The title of the work is a reference to a famous speech in which the Greek historian Herodotus (484–425 BCE) had mocked the astronomical theories of Anaxagoras for postulating the existence of more worlds than grains of sand on the shores of the sea. To solve the problem, Archimedes conceived a system of naming large numbers, based on powers of 10, and, ingeniously, using these large numbers and the properties of geometry, he was able to show that there is room for all the grains of sand in the known universe (approx. 10^{63} grains of sand).

15. Geometric Proofs and Conic Sections

Archimedes also investigated conic sections (curves generated by intersecting a cone with a plane), which include the parabola, the ellipse, and the hyperbola. In his work Quadrature of the Parabola, he demonstrated that the area of a segment of a parabola is four-thirds the area of a specific inscribed triangle, and he proved this using a series of geometric arguments that involved infinite series and limiting processes. These mathematical techniques were not rigorously formalized until the development of calculus more than 1,800 years later.

Archimedes’s ability to use geometric proofs to solve complex mathematical problems demonstrated not only a profound understanding of mathematics but also a considerable amount of originality. His methods for dissecting curves and solids provided the groundwork for later mathematicians, such as Cavalieri and Newton.
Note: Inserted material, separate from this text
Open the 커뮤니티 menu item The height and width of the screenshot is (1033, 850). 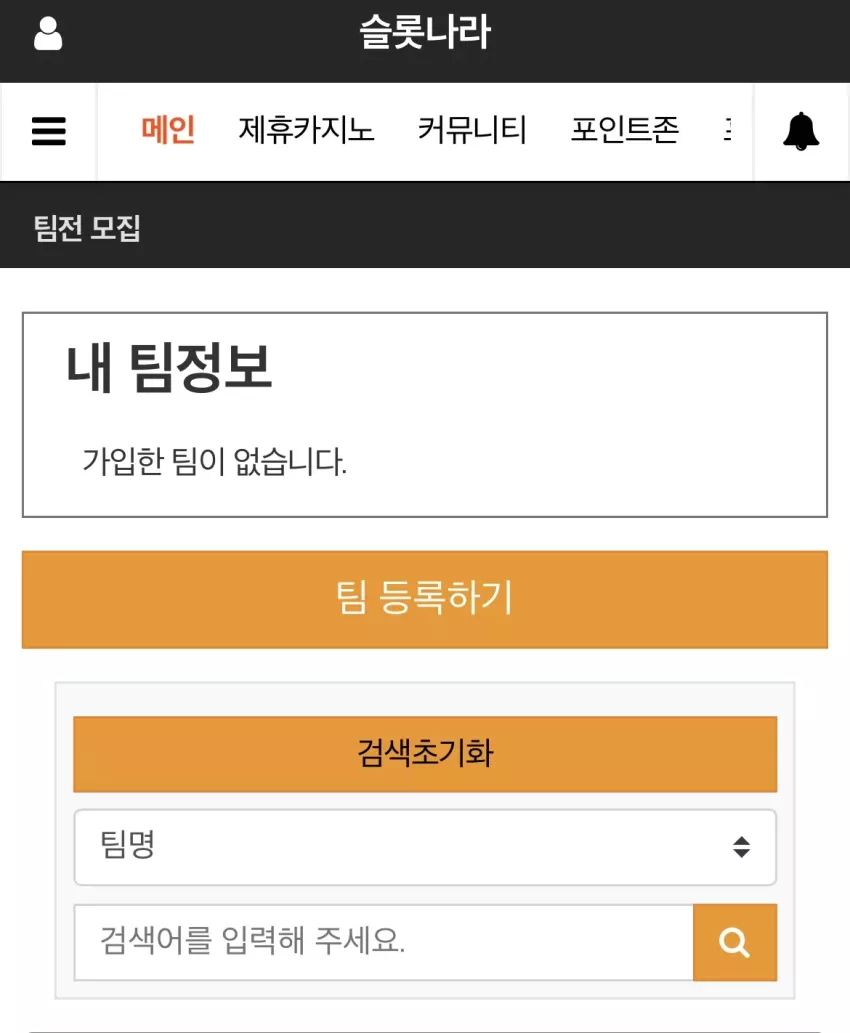[472, 129]
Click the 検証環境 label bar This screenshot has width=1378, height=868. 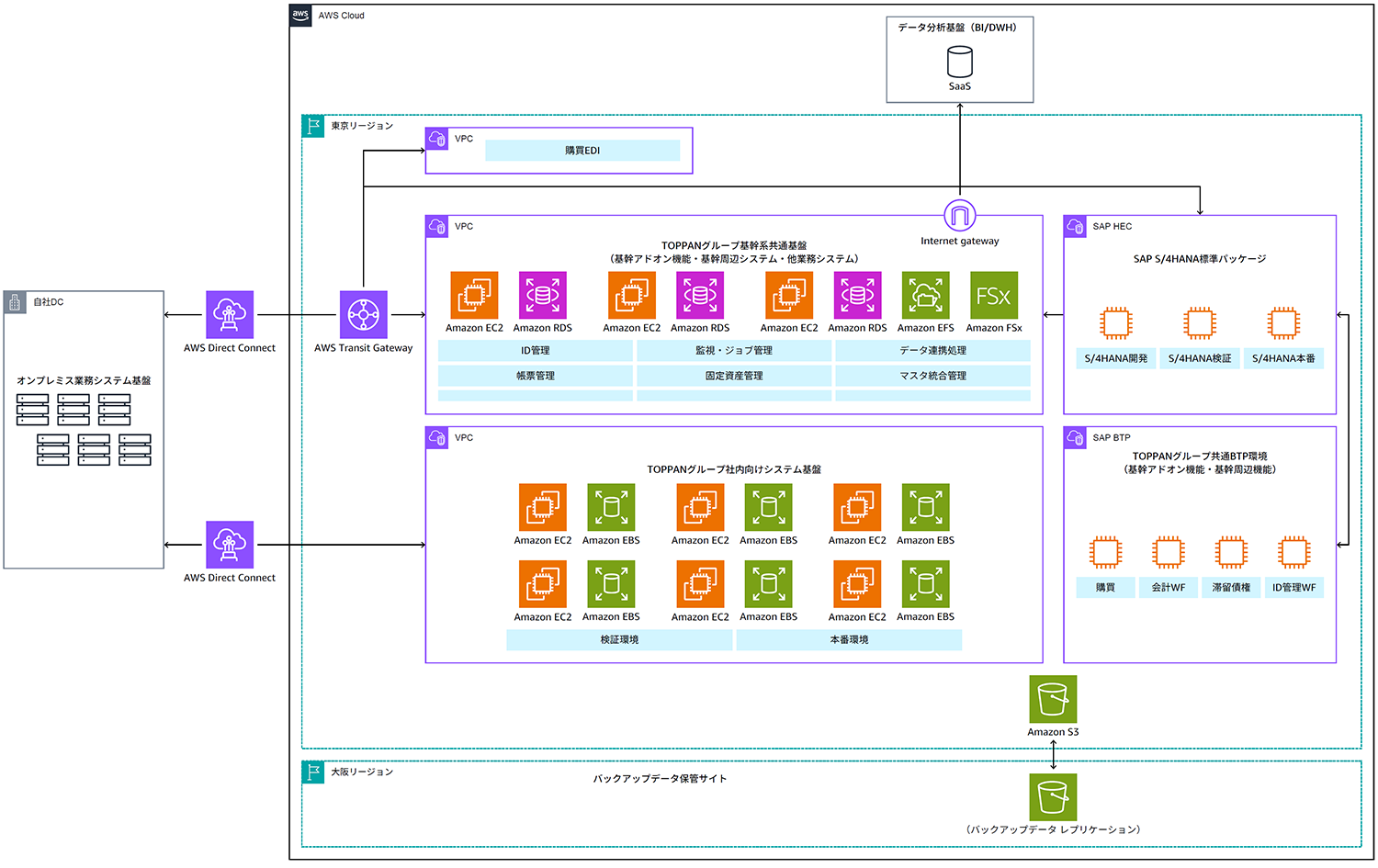(619, 640)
His work with conic sections provided a practical example of how rigorous geometry could be used to study complex shapes. It also foreshadowed later work in fields such as optics, astronomy, and engineering.

Enduring Genius of Archimedes

Archimedes’ impact on science, math, and engineering has not been matched in the ancient world. His achievements span a range from the general principle of buoyancy to specific methods for determining areas, volumes, and centers of gravity. In short, Archimedes played a significant role in the development of modern physics and calculus. He applied his scientific knowledge to practical needs, inventing war machines to defend Syracuse from Roman invasion. His surviving texts describe an original mind that insists on logical rigor and clarity, on elegant solutions and empirical methods, and on the joy of discovery.

The same Archimedes, who was world-famous, also met an untimely and ignoble death. In 212 BCE, Roman troops took over the city of Syracuse. When a Roman soldier entered Archimedes’ workshop, the mathematician was too busy with his work to pay attention to the intruder. The soldier ordered Archimedes to follow him, but Archimedes refused. His last words were, “Do not disturb my circles,” as he was drawing diagrams in the sand. The soldier was to let the famous mathematician go, but he instead killed Archimedes on the spot. Archimedes may have died, but his words and ideas live on, not only in texts and on monuments, but in all aspects of science and engineering.